Top adminsitration official moonlights as campaign surrogate

As part of its annual convention last evening, the union representing Vermont’s nurses invited candidates for political office to share with its membership their “health care priorities.”

The Vermont State Nurses Association drew several statewide hopefuls to the event, including Randy Brock, Cassandra Gekas, Bill Sorrell, Jack McMullen and… Steve Kimbell?

Kimbell isn’t running for office, of course. But the commissioner of financial regulation has apparently assumed a role as political surrogate for Peter Shumlin.

“It was after normal working hours and the campaign asked me if I was available and I said yes,” Kimbell said today.

Kimbell said he checked with state lawyers first to make sure it’s okay for him to stand in at candidate forums on behalf of his boss.

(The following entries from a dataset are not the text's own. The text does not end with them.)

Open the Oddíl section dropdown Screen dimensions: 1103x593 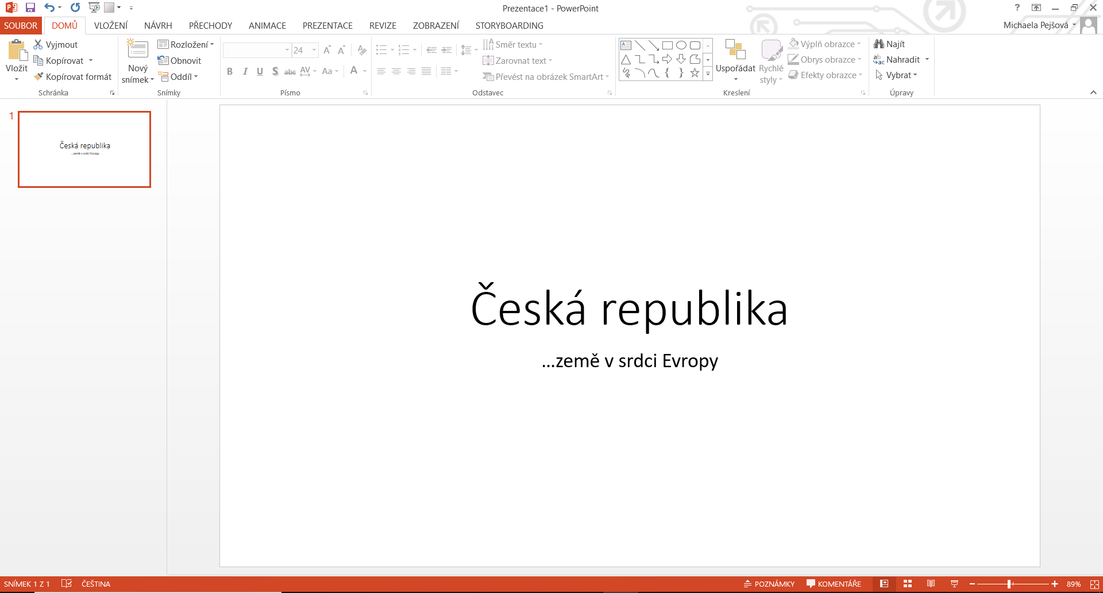179,77
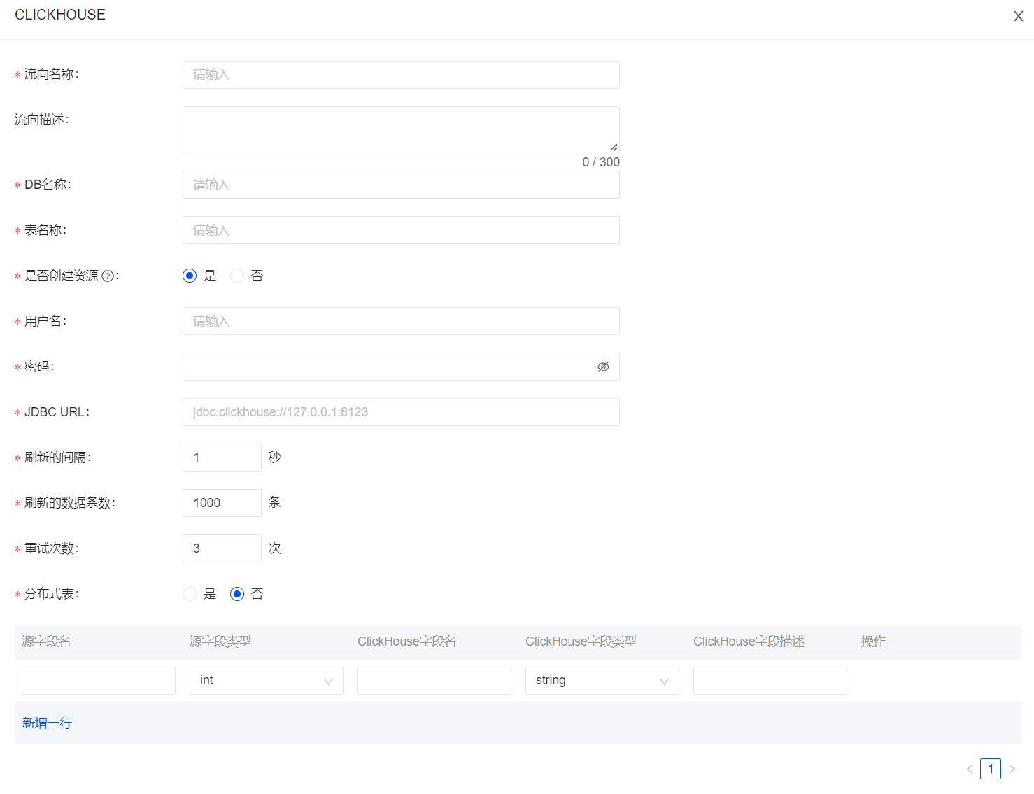Select 否 radio for 是否创建资源

[x=236, y=275]
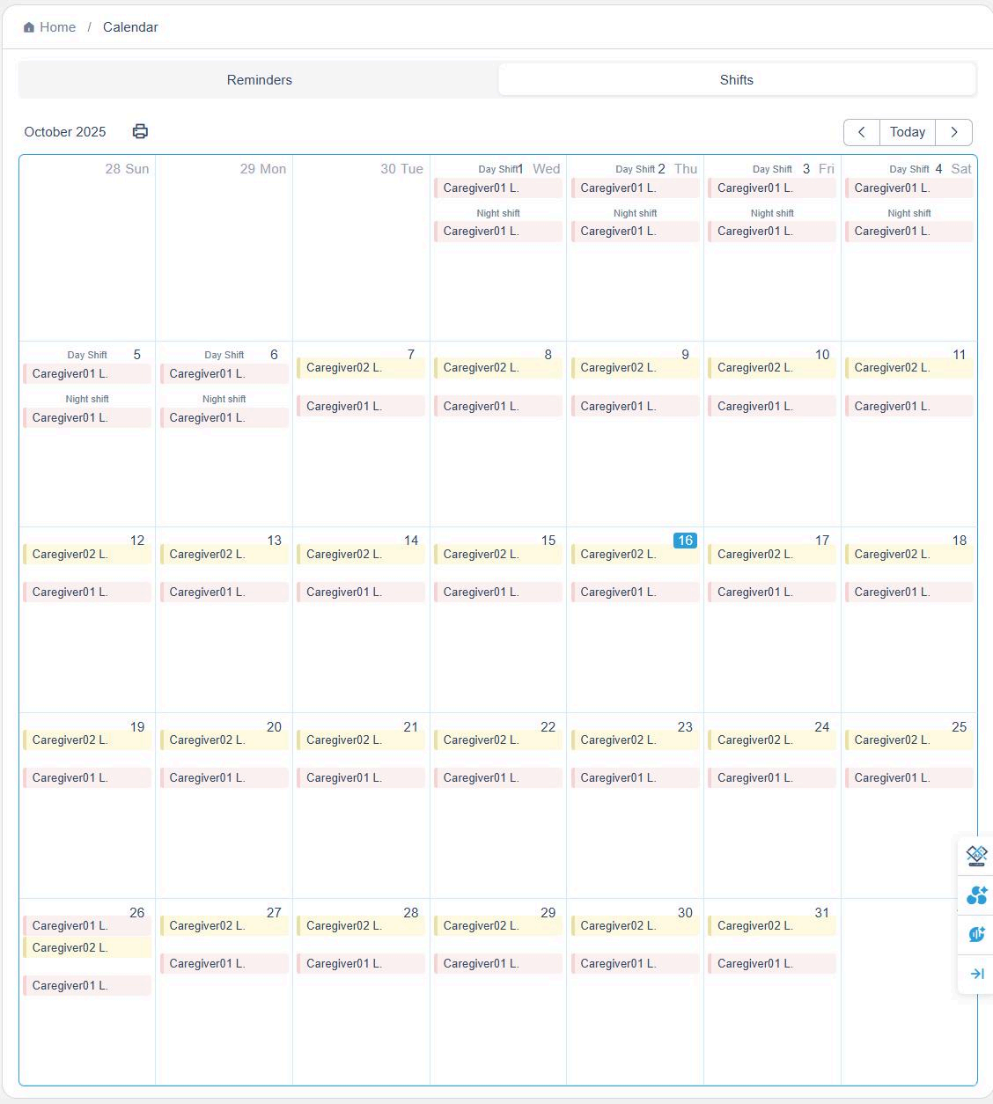Jump to Today in the calendar
The height and width of the screenshot is (1104, 993).
pyautogui.click(x=907, y=132)
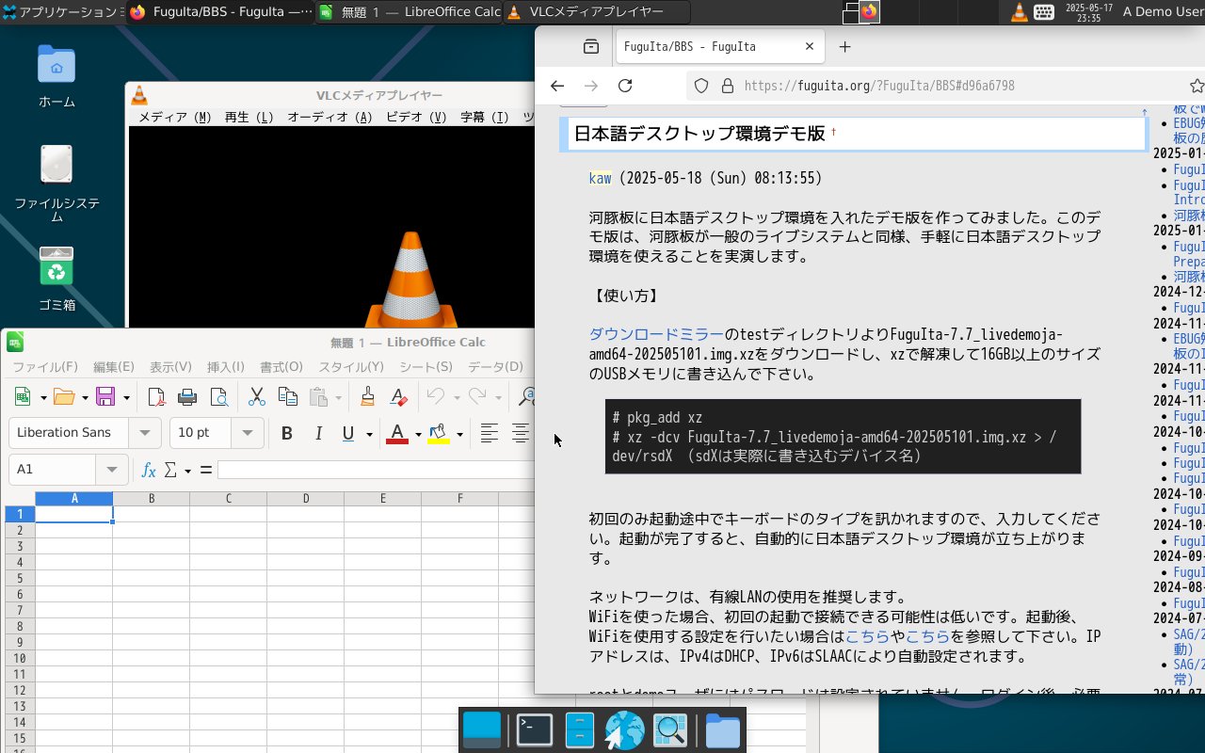Expand the Liberation Sans font name dropdown

click(x=145, y=433)

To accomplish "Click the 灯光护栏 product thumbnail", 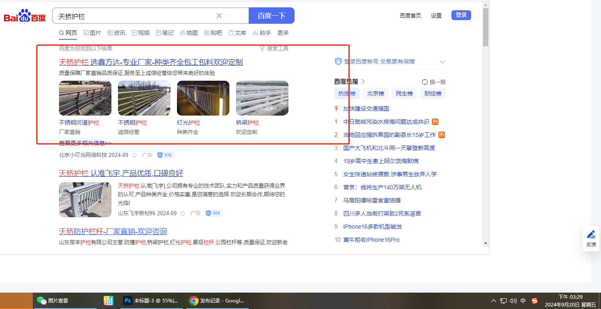I will (203, 98).
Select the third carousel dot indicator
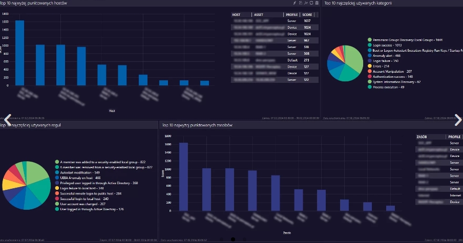 244,239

“Apparently, if you’re a state employee, what you do on your private time in the political world is your own business,” Kimbell said.

Kimbell, former principal at the Statehouse lobbying firm KSE Partners (it was Kimbell, Sherman Ellis until he left), is no stranger to politics. And while he has since made the leap to government service, Kimbell says navigating politics remains a key component of his role as one of the administration’s point-people on health care reform.

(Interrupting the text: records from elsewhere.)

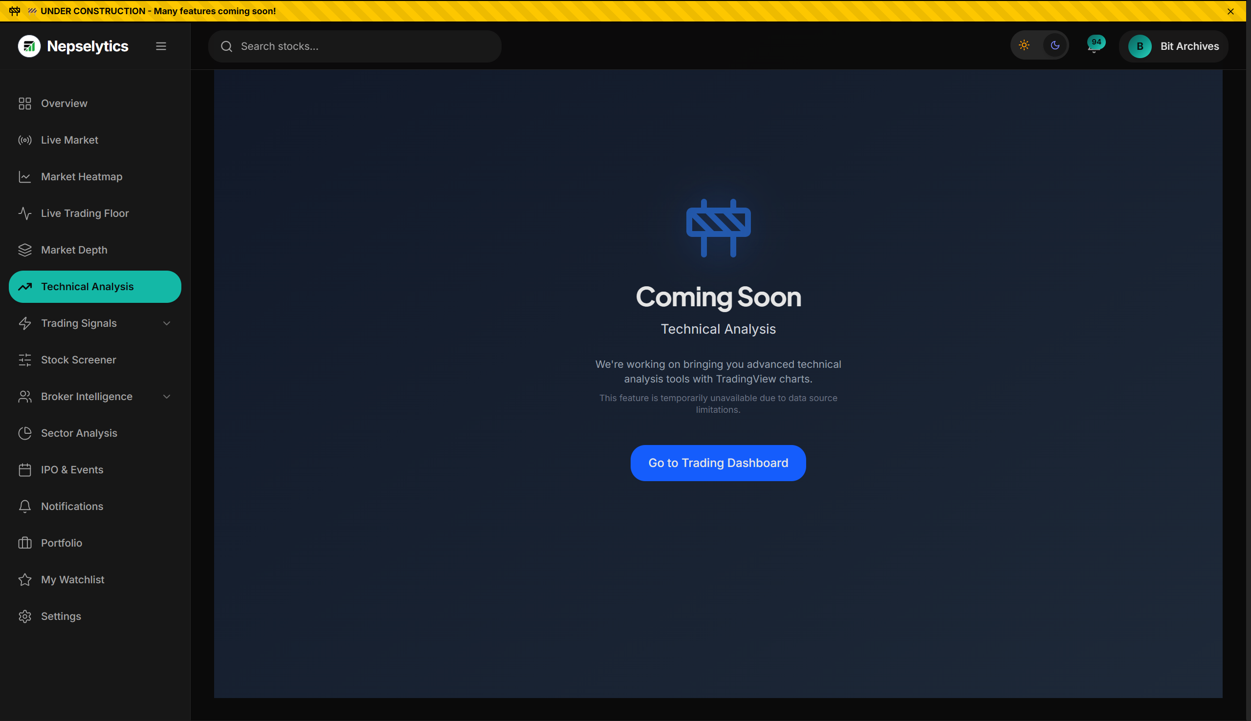Expand the Broker Intelligence submenu chevron
This screenshot has width=1251, height=721.
tap(166, 397)
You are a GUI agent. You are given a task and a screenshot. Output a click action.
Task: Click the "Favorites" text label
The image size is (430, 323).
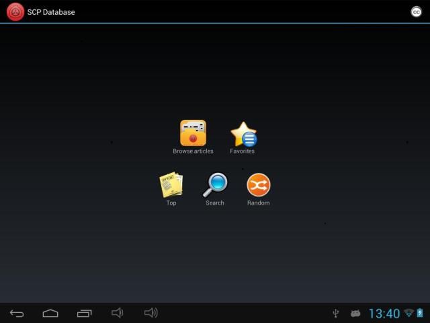coord(243,151)
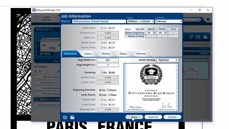Viewport: 229px width, 129px height.
Task: Enable Centering with the On option
Action: 102,73
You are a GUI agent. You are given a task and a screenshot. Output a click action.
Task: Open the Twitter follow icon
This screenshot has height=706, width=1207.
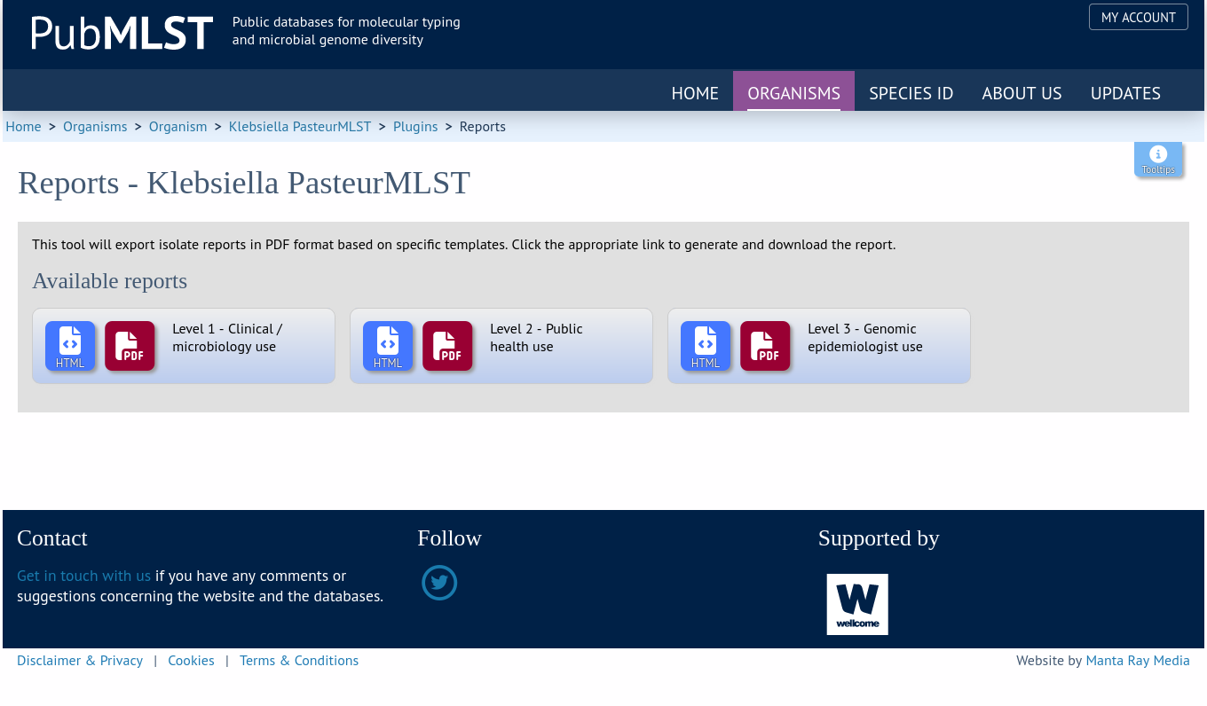(439, 583)
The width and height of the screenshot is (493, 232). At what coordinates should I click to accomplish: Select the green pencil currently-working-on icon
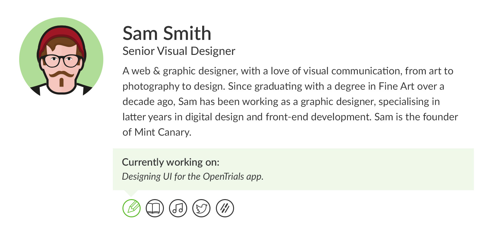(131, 208)
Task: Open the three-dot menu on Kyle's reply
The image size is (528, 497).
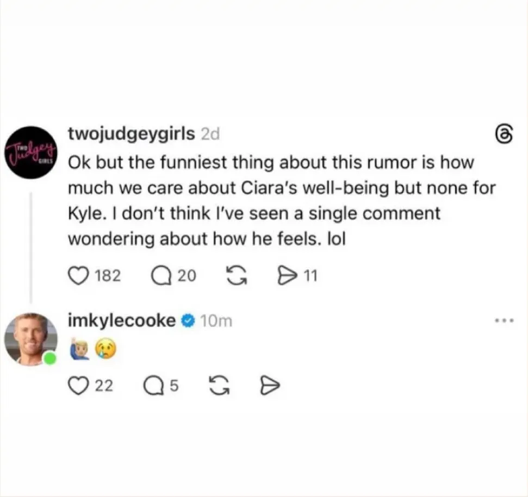Action: (x=505, y=320)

“This is the true blending of policy and politics,” Kimbell said of his role now. “That’s always been true of health care, of major education finance. I don’t think of one world or the other as bad or good. They’re just different worlds, but they overlap.”

Since assuming his cabinet-level position in the Shumlin administration, Kimbell said he’s seen political support for single-payer strengthen, in spite of efforts by opponents like Randy Brock.

“I know everybody thought that health care reform was going to be a big issue in this campaign,” Kimbell said. “But I don’t think there was much traction be had, particularly when the U.S. Supreme Court let the air out of the hopes of folks who thought they would strike down the law. What I’m sensing is people are now in the frame of mind of, let’s quit arguing about it, let’s do it.”

After helping shepherd the single-payer law through the Legislature in 2011, will Kimbell be staying on for another two-year tour with Shumlin, assuming the incumbent gets the nod from voters Nov. 6?

“That’s not my call,” Kimbell said. “The governor has been really good about telling people to hang in there and after the election we’ll talk about who will be where.”

But, if he’s asked to, will Kimbell stay on?

“I will certainly think about it long and hard,” Kimbell said. “Then I’ll sit down with my family, and talk about what makes sense.”